### WHAT IS BEING ASKED
Output the rows word for word, from the line with "Given: Click Excel" up to and including the line with "Looking at the".

### PROVIDED MATERIAL

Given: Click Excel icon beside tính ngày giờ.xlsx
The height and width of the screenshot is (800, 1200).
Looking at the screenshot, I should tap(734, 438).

* * *

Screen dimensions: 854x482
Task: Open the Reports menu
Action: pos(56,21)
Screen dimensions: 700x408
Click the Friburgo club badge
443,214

--

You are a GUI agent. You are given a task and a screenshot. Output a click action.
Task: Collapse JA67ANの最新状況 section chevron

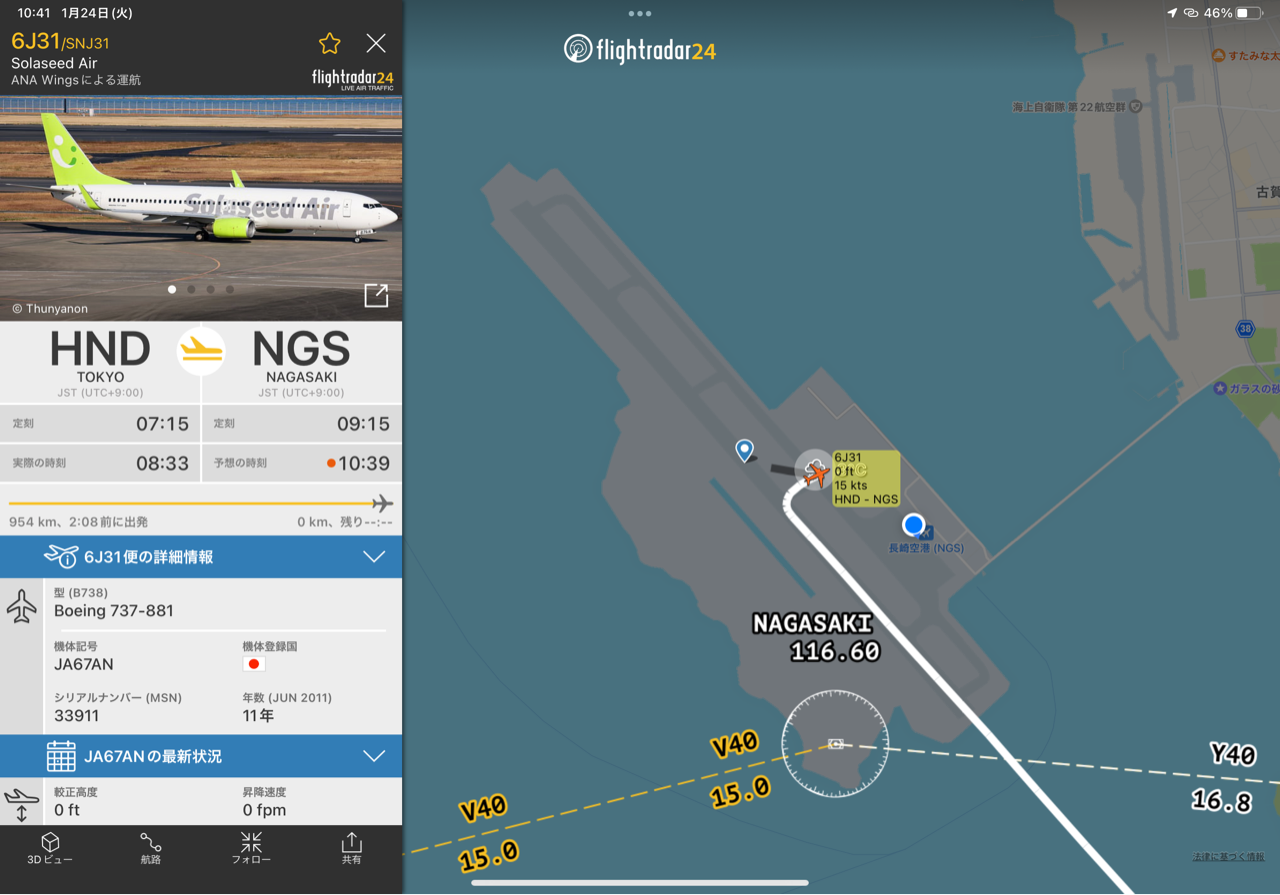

### RESPONSE
Given: Click Excel icon beside tính ngày giờ.xlsx
The height and width of the screenshot is (800, 1200).
Looking at the screenshot, I should tap(734, 438).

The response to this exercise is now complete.